Choosing the right engineer is vital to a concrete repair project. You can compare your engineer to a head coach of a basketball team. The coach teaches and advises the team members on the best approach to compete. He can also present a plan that will ensure ultimate victory. Therefore, it is important to hire your coach at the very beginning of the repair process. Your engineer is the professional that is experienced and qualified to help you through all the complicated steps.
Many people begin with choosing a contractor. This is the wrong way to approach your concrete repair project. A concrete repair contractor may provide you with a good report and quantifications, but these cannot be used to submit these repairs for a permit. Only an engineer can sign and seal the plans required for a permit. If a contractor performs this engineering work for you, it will likely be a waste of time for him, since the inspection will have to be redone by an engineer.
Choosing the Engineer
Choosing the right engineer doesn’t have to be a grueling task. A written proposal to complete the job should suffice as a tool to compare candidates to each other. You should ask them to provide the following information with their proposal:
- Past projects
- Copies of their licenses
- Insurance information (Errors & Omissions insurance)
Many Associations have found it helpful to ask the engineers to talk to the Board and introduce themselves and answer questions on the spot. But you must keep in mind that the cost of the engineer is typically a fraction of the eventual cost of the repairs. All your energy should not be focused on hiring the right engineer. Instead, allot more time to finding a reputable and competent contractor.
Checklist for Choosing the Right Engineer
I have compiled a checklist as a guide for those seeking an engineer for their concrete repair project. Ask for the following:
- Florida Professional Engineer License Number. Confirm if the license is valid by logging on to www.myfloridalicense.com. You can also verify if any complaints have been levied against the Engineer.
- Years of Experience in Concrete Repair.
- Amount of E & O (Errors and Omissions) Insurance. Also known as Professional Liability Insurance. This covers the Engineer (and thus the Owners) from mistakes or omissions made in the normal course of the work. $1 Million is the norm for established firms.

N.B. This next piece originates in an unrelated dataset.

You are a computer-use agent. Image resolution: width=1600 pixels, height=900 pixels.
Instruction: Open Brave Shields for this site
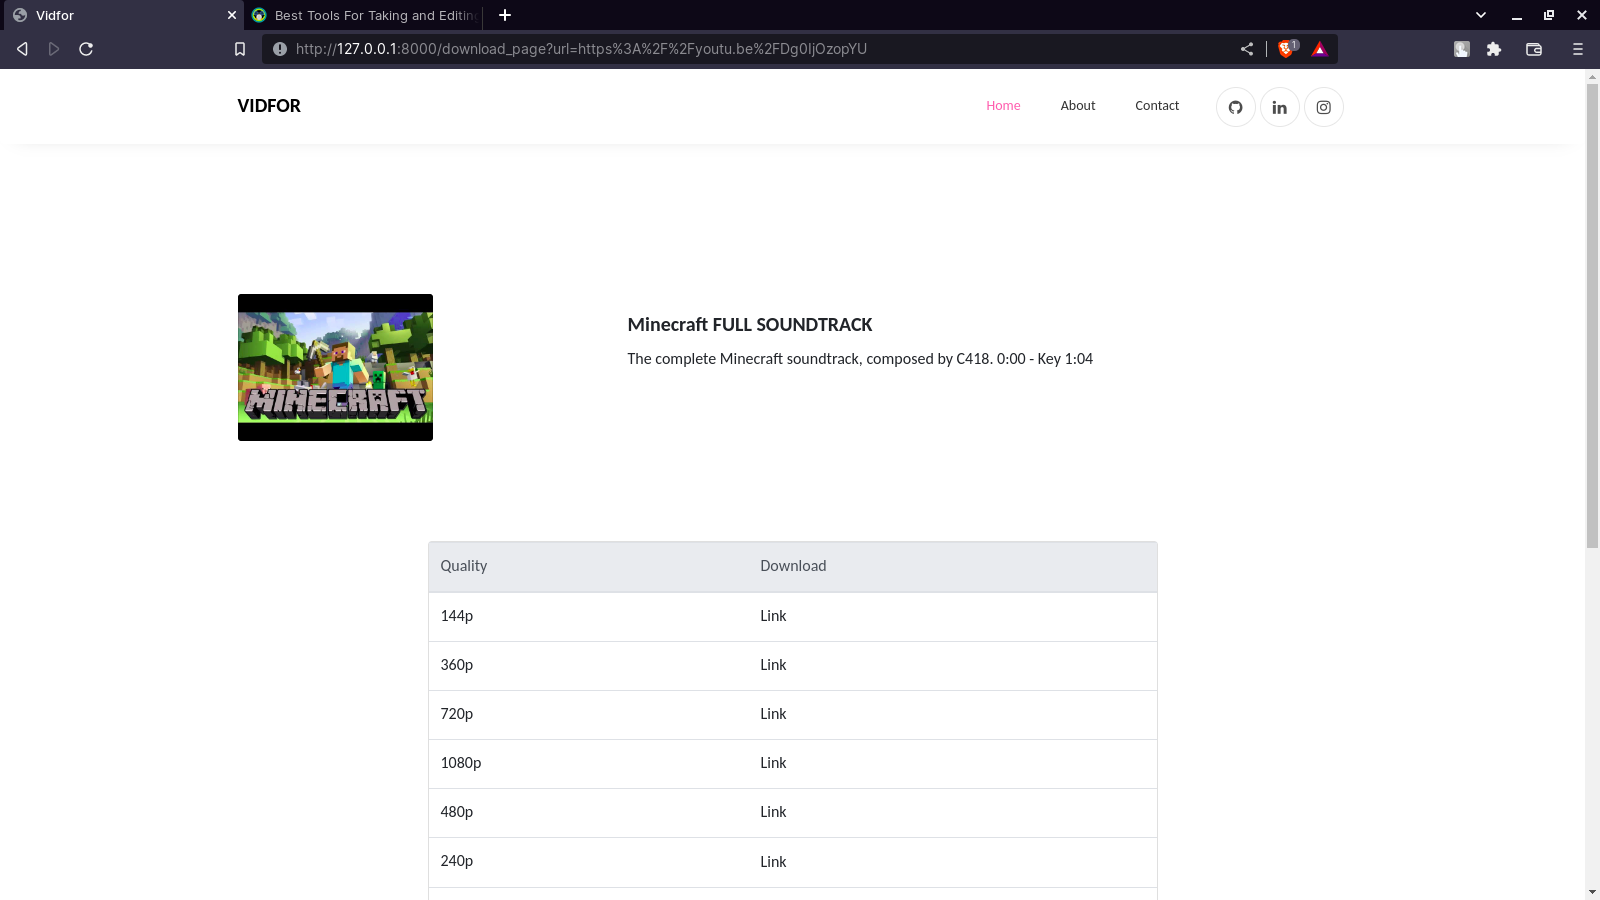tap(1286, 48)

- Amount of General Liability Insurance. $1 Million to $2 Million is the norm for an established firm.
- Intangibles. Insist on meeting the licensed Engineer in person and any person that he will delegate your project to. Rate your engineer on his communication and interpersonal skills. Is the engineer approachable and accessible? Does the engineer exude leadership, respect, and confidence needed to lead the team?
- Amount of Technical Staff to perform the work (including required inspections) when the project requires it.
- Does the engineer have an established physical office? For how long have they had this office?
- Has the engineer ever been sued or have any legal claims been made against him or the company with reference to his duties as an engineer? Are there any current and pending claims?
- Always ask for past project references.
- Does your engineer also have hands-on experience in concrete repair (Contractor) and is someone who can bring that dimension of experience to the table when performing the engineering facet of the project?
- Memberships in Associations related to the concrete repair industry
- Leadership Positions or in Professional Organizations (Is the Engineer respected in his field?)
1- Keep in mind that the cost of an engineer is typically a small fraction of what your construction costs are going to be. Make your main focus hiring the right contractor and helping your engineer stave off issues before they happen.
2- This Checklist is to be used only as a general guide in order to help you choose the right engineer and to empower you to ask the right questions of those you are looking to hire.
Final Word of Advice
Engineering contracts for concrete repairs can be complicated. On the simple side, an engineer can give you a contract that is only for him to provide you with plans for the repair. On the complicated side, the engineer can provide you with a contract that could include additional services such as inspections and other administrative duties during construction. Finally, you should always hire an attorney with some experience in the construction industry to guide you through the legalities.